The Commercial Solar Investment Tax Credit (Solar ITC) is an attractive option as a tax minimization strategy for eligible taxpayers. While the ITC has been in existence for many years under Section 48 of the Internal Revenue Code, the Tax Cuts and Job Act (“TCJA”) of 2017 and the Coronavirus Aid, Relief, and Economic Security (CARES) Act of 2020 both contain provisions that further enhance the potential tax benefits of the Solar ITC. The purpose of the tax credit is to promote the adoption of energy- efficient commercial solar photovoltaic (PV) systems in the U.S. To be eligible for the 30% credit, a taxpayer must have commenced construction of a solar PV system on or before December 31, 2019. The credit decreases to 26% for systems commencing construction in 2020; 22% for systems commencing construction in 2021; and 10% for systems commencing construction thereafter. (Current legislative proposals seek to keep the solar credit at the 30% or 26% level to further incentivize the use of energy-efficient solar PV systems.) A solar project is considered to have commenced construction if: 1. At least 5% of the qualifying project costs are incurred, or 2. Physical work on the project, of a significant nature, or fabrication of project components has commenced.

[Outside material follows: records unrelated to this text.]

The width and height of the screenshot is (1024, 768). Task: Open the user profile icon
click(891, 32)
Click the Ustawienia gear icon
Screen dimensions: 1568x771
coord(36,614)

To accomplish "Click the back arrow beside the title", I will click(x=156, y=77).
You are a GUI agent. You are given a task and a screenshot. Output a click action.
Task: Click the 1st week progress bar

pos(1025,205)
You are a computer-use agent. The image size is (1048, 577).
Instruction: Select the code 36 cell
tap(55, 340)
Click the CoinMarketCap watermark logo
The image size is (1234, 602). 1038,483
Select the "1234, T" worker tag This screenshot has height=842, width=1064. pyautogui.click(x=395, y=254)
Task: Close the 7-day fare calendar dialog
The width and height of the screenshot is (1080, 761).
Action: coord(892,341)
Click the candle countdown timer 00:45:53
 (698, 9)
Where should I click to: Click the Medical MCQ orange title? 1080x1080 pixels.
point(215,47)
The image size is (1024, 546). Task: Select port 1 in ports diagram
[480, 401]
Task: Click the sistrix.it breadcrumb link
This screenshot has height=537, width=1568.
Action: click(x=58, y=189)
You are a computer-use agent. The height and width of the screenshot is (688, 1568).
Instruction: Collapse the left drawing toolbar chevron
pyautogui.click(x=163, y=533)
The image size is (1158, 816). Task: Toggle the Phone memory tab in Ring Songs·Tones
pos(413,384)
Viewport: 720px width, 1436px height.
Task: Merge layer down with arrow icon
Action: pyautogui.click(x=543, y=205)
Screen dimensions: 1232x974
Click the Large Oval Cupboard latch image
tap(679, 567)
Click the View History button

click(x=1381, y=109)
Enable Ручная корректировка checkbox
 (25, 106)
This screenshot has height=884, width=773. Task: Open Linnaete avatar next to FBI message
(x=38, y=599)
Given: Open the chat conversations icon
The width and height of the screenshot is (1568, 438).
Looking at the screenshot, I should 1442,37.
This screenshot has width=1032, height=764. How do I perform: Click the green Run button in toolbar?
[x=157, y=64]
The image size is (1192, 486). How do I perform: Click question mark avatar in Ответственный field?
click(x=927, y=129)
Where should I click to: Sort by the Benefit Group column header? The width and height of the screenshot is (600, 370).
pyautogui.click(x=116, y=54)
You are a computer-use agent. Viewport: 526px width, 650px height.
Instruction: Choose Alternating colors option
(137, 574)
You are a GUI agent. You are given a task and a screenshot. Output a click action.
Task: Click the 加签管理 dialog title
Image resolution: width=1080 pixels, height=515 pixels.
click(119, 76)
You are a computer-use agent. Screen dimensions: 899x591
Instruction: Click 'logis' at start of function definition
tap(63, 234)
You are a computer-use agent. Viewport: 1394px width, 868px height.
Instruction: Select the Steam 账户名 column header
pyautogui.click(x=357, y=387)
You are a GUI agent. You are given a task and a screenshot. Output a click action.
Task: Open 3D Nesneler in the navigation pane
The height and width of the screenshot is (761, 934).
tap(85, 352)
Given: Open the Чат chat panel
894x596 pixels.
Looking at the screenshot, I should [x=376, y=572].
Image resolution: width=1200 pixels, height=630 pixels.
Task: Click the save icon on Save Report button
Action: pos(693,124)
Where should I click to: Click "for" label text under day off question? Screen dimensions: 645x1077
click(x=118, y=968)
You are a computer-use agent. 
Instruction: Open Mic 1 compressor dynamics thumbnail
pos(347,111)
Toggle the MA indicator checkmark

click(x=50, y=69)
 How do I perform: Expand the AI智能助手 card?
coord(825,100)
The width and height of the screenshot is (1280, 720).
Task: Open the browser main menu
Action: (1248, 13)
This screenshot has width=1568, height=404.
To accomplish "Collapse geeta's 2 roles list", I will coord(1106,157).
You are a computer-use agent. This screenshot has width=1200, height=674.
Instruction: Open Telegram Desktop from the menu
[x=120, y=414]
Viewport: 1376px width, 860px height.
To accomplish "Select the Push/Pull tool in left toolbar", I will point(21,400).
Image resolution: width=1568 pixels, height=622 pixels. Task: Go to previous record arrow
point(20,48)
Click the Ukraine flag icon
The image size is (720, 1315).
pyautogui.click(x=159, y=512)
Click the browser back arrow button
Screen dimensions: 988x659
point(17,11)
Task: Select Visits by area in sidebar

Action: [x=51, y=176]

ELIGIBLE EXPENSES The Solar ITC is calculated by multiplying the applicable tax credit percentage by the cost of the eligible property. Eligible property includes: X Solar PV panels, inverters, racking, balance of system equipment, and sales taxes on the equipment. X Installation costs. X Transformers, circuit breakers and surge arrestors. X Energy storage devices. For example, a qualifying commercial solar PV system with a cost of $1,000,000 which commenced construction in 2019 and was placed in service in 2020 would generate a federal ITC credit of $300,000 ($1,000,000 x 30% ITC Rate = $300,000.) ACCELERATED DEPRECIATION A taxpayer that claims the commercial ITC for a solar PV system placed into service can also take advantage of accelerated depreciation to reduce the overall costs of the system. Because depreciation is an expense, it can be used to offset the taxable income of the taxpayer, in addition to the tax credits that are generated from the solar investment. A taxpayer can receive both a tax credit and a large depreciation deduction in the year the system is placed in service. TCJA AND BONUS DEPRECIATION One of the key highlights of the Tax Cut & Jobs Act (“TCJA”) of 2017 was the increase in the bonus depreciation thresholds to 100% of the qualifying costs in the year an asset is placed into service through December 31, 2022. (After 2022, the bonus depreciation benefits are scheduled to decrease 20% per year through December 31, 2026.) Under the bonus depreciation rules for solar PV systems, the basis in the PV system must be reduced by 50% of the ITC to arrive at the depreciable basis for bonus purposes. For example, a $1,000,000 PV system with a 30% ITC would have $850,000 available as a bonus depreciation deduction ($1,000,000 – ($300,000 x 50%) = $850,000).